→ DIRECTION
Reproduce the four items below word for word, omitting the pictures.

____ DATA LISTING

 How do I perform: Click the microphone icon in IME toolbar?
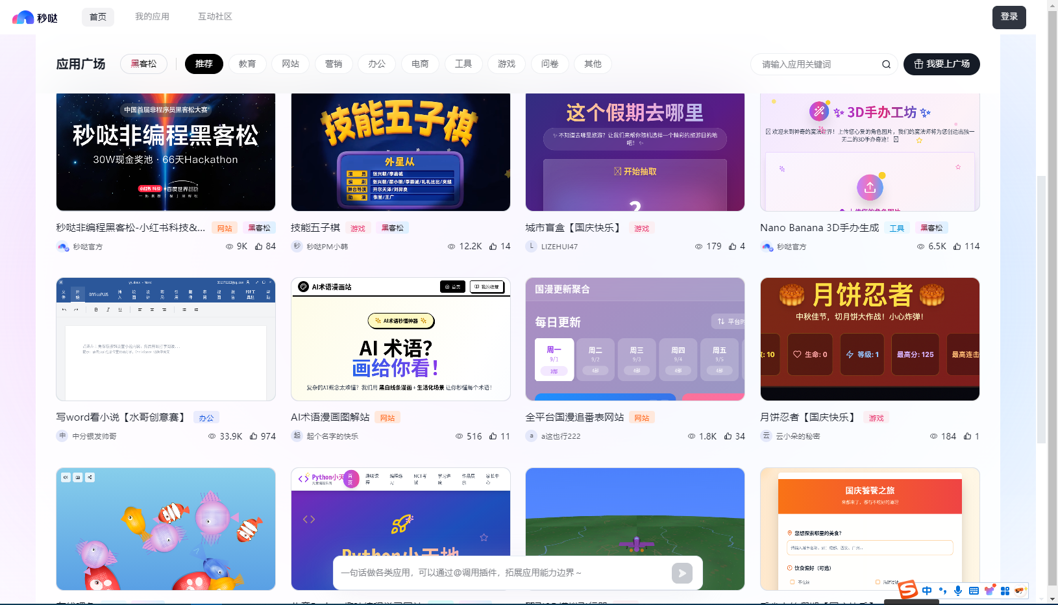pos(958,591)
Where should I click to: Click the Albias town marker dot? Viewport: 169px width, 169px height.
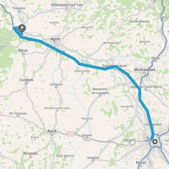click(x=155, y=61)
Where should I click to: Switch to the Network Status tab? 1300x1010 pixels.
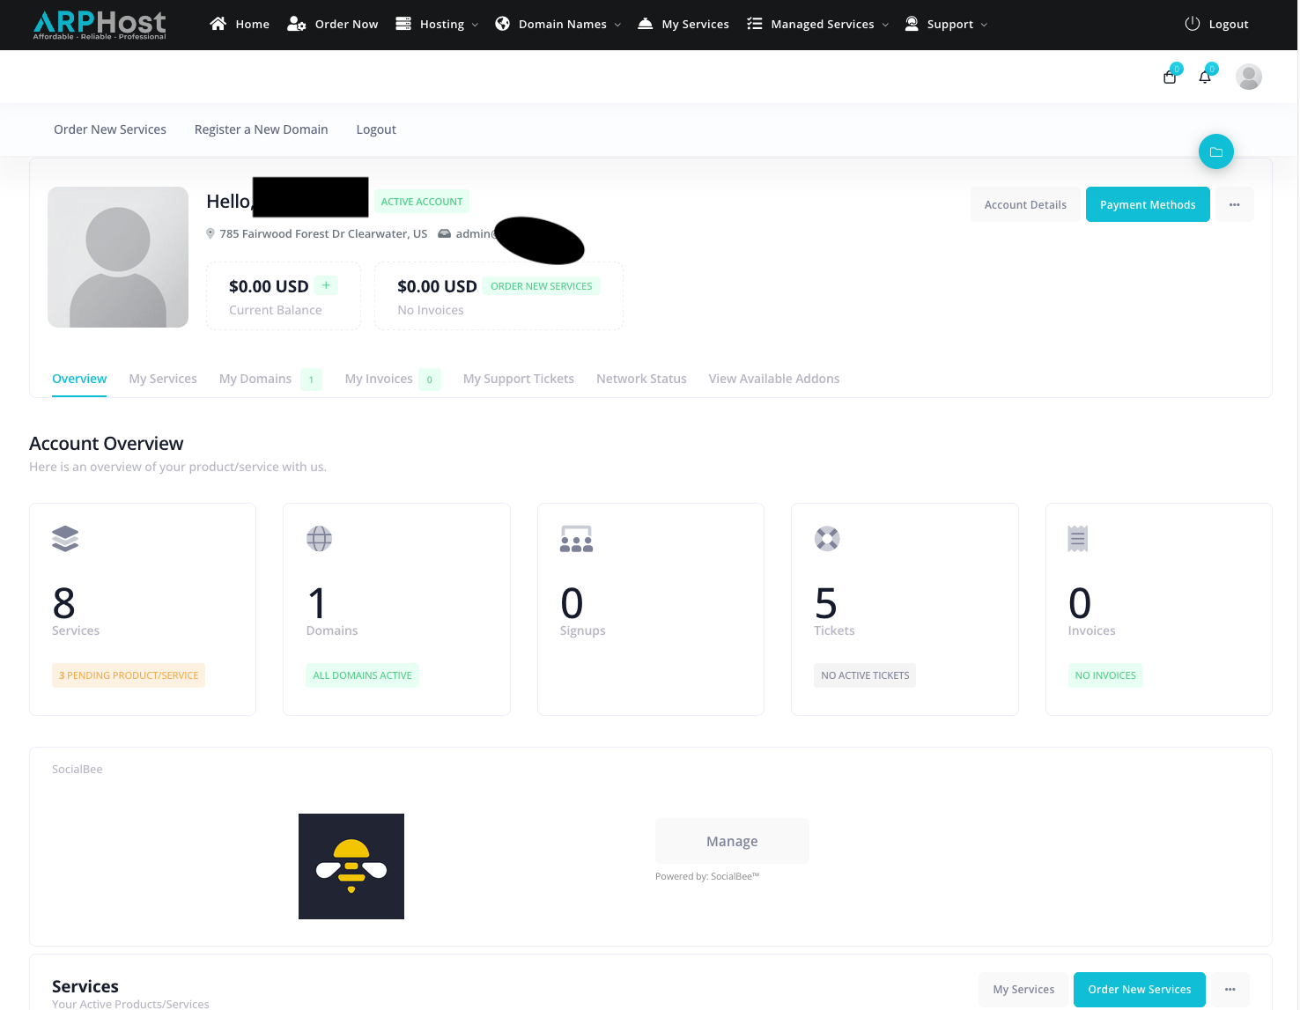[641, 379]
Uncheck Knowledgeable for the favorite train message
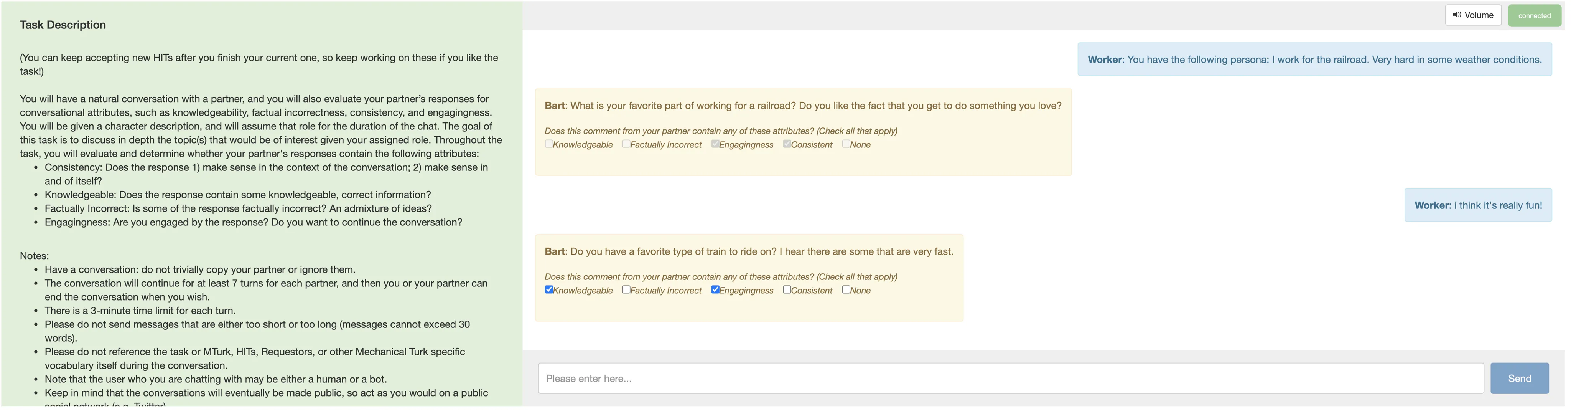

________

→ ANSWER TO THIS EXERCISE
 How do I perform: Click the microphone icon in IME toolbar?
pos(958,591)
Where should I click to: Click the Albias town marker dot? Viewport: 169px width, 169px height.
click(x=155, y=61)
Where should I click to: Switch to the Network Status tab? 1300x1010 pixels.
[641, 379]
Uncheck Knowledgeable for the favorite train message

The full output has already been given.